Background: "Decision Fatigue" (DF) describes the impaired ability to make decisions because of repeated acts of decision-making.
Objectives: We conducted a scoping review to describe DF in inpatient settings.
Methods: To be included, studies should have explored a clinical decision, included a mechanism to account for the order of decision making, and be published in English in or after the year 2000. Six databases were searched. Retrieved citations were screened and retained studies were reviewed against the inclusion criteria. References of included studies were manually searched, and forward citation searches were conducted to capture relevant sources.

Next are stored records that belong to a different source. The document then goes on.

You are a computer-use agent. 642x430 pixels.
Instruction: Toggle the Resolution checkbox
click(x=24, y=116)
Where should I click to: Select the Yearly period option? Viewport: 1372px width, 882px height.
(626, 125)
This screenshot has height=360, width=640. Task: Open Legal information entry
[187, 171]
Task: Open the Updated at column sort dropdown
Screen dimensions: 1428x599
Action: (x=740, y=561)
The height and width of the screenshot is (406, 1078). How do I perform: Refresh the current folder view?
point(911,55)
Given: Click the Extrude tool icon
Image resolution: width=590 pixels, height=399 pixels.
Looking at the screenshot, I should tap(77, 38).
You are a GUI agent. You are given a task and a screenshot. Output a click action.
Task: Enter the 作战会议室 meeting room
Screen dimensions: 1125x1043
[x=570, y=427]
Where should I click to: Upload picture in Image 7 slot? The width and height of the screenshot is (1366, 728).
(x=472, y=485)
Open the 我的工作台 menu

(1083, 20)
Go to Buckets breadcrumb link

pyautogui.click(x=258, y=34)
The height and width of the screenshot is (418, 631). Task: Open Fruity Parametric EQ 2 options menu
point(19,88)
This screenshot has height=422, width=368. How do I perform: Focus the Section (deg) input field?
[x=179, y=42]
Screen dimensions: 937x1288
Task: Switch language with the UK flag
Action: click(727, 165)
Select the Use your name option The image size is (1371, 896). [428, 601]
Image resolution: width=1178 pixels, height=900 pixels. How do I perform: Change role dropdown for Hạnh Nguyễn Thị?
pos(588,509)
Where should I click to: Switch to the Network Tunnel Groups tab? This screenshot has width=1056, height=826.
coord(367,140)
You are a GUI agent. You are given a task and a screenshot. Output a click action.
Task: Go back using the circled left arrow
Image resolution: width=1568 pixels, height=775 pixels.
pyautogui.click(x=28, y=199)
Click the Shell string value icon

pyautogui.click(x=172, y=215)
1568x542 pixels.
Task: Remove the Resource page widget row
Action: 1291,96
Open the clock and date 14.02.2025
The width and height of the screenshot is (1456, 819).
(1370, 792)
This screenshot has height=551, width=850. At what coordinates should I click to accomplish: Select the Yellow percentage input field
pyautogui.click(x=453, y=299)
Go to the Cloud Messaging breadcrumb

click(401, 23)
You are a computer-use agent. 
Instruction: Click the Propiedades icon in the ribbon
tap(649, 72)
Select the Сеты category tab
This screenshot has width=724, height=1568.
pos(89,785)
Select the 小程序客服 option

Results: The search retrieved 12,781 citations, of which 41 were retained following screening. Following review, 16 studies met the inclusion criteria. Half were conference abstracts and none examined hospitalists. Emergency medicine and intensive care settings were the most frequently studied clinical environments (n = 13, 81%). All studies were observational. The most frequently examined decisions were about resource utilization (n = 8, 50%), however only half of these examined downstream clinical outcomes. Decision quality against prespecified standards was examined in four (25%) studies. Work environment and patient attributes were often described but not consistently accounted for in analyses. Clinician attributes were described in four (25%) investigations. Findings were inconsistent: both supporting and refuting DF's role in the outcome studied.
Conclusions: The role of clinician, patient, and work environment attributes in mediating DF is understudied. Similarly, the context surrounding the decision under study require further explication and when assessing resource use and decision quality, adjudication should be made against prespecified standards.